→ **INSTRUCCIÓN 1**: Por favor, reproduce sin cambios las líneas del listado que aparece más abajo, desde la línea que contiene "This screenshot has height=924, width=1299." hasta el final del listado, ambos extremos incluidos.

→ **TEXTO SELECCIONADO**:
#####

⚡ Hyper-Core HFT Matching Engine

Motor de Matching de Alta Frecuencia — Ultra-Baja Latencia
High-Frequency Trading Matching Engine — Ultra-Low Latency

Un motor de matching de órdenes financieras diseñado desde cero para operar a la velocidad
que exigen los sistemas de trading de alta frecuencia: sub-microsegundo por operación,
cero asignaciones de memoria en el hot path y comunicación lock-free entre hilos.

🇪🇸 Español

📋 Descripción

Hyper-Core es un motor de matching (emparejamiento) de órdenes financieras escrito en C++20, diseñado para demostrar las técnicas de ingeniería de software que se utilizan en sistemas de trading de alta frecuencia (HFT) reales.

En los mercados financieros electrónicos, el motor de matching es el corazón del exchange: recibe órdenes de compra y venta, las organiza en un libro de órdenes (order book) y ejecuta las operaciones cuando los precios se cruzan. La velocidad a la que esto ocurre determina quién obtiene la mejor ejecución.

Este proyecto implementa un motor completo con:

Procesamiento de órdenes a velocidad de nanosegundos
Cero asignaciones de memoria durante la operación (todo pre-alocado)
Comunicación entre hilos sin locks (sin mutex, sin syscalls)

#####

→ **MATERIALES PROPORCIONADOS**:

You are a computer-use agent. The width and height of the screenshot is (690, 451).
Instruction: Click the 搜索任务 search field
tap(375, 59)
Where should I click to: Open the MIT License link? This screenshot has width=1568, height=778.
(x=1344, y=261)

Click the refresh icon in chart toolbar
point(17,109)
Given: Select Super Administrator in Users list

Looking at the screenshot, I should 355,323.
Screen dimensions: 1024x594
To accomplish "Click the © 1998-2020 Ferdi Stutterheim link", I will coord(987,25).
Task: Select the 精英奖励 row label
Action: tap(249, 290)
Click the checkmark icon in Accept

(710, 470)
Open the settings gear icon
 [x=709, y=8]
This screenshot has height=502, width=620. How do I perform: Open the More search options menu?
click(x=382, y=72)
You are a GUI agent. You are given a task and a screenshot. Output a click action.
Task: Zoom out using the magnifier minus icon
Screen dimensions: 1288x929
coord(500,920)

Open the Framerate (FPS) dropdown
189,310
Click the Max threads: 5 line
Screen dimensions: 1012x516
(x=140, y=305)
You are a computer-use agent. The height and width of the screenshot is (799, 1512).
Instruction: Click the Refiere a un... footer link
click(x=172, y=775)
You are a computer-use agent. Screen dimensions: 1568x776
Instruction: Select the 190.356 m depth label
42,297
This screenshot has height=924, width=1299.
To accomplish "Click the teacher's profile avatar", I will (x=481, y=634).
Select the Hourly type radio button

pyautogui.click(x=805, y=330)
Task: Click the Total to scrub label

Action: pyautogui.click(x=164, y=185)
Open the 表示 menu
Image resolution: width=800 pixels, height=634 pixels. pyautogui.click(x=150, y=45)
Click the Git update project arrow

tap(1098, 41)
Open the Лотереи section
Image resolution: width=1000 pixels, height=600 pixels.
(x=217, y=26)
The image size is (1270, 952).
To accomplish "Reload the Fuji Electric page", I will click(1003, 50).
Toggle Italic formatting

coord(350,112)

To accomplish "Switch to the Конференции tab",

#####

→ **INSTRUCCIÓN 2**: Retoma la descripción del motor de matching Hyper-Core a partir del punto en que se interrumpe.

→ **RESPUESTA FINAL 1**:
This screenshot has height=924, width=1299.
To accomplish "Click the teacher's profile avatar", I will (x=481, y=634).
Select the Hourly type radio button

pyautogui.click(x=805, y=330)
Task: Click the Total to scrub label

Action: pyautogui.click(x=164, y=185)
Open the 表示 menu
Image resolution: width=800 pixels, height=634 pixels. pyautogui.click(x=150, y=45)
Click the Git update project arrow

tap(1098, 41)
Open the Лотереи section
Image resolution: width=1000 pixels, height=600 pixels.
(x=217, y=26)
The image size is (1270, 952).
To accomplish "Reload the Fuji Electric page", I will click(1003, 50).
Toggle Italic formatting

coord(350,112)

To accomplish "Switch to the Конференции tab",

→ **RESPUESTA FINAL 2**:
Afinidad de CPU (el hilo del matcher se fija a un core para eliminar cambios de contexto)

🏗️ Arquitectura

┌───────────────────┐       SPSC RingBuffer        ┌──────────────────┐
│ GatewaySimulator  │ ────────(lock-free)────────▶ │  MatcherThread   │
│ (Producer Thread) │                               │ (Pinned to Core) │
└───────────────────┘                               └────────┬─────────┘
                                                             │
                                           ┌─────────────────┼────────────┐
                                           ▼                 ▼            ▼
                                    ┌────────────┐   ┌────────────┐ ┌──────────┐
                                    │ ObjectPool  │   │  OrderBook │ │  Stats   │
                                    │  (Order)    │   │(Intrusive) │ │ Counters │
                                    └──────┬──────┘   └────────────┘ └──────────┘
                                           │
                                    ┌──────┴──────┐
                                    │ MemoryArena │
                                    │ (Bump Alloc)│
                                    └─────────────┘

Componentes

#	Componente	Descripción	Complejidad
1	MemoryArena	Asignador bump: una sola alocación inicial de 64MB. O(1) por asignación, cero fragmentación.	O(1)
2	ObjectPool<Order>	Pool de objetos con free-list intrusiva. Adquirir/liberar en O(1) sin tocar el heap.	O(1)
3	LockFreeRingBuffer	Buffer SPSC (Single Producer, Single Consumer) con aislamiento por línea de caché. Sin contención, sin syscalls.	O(1)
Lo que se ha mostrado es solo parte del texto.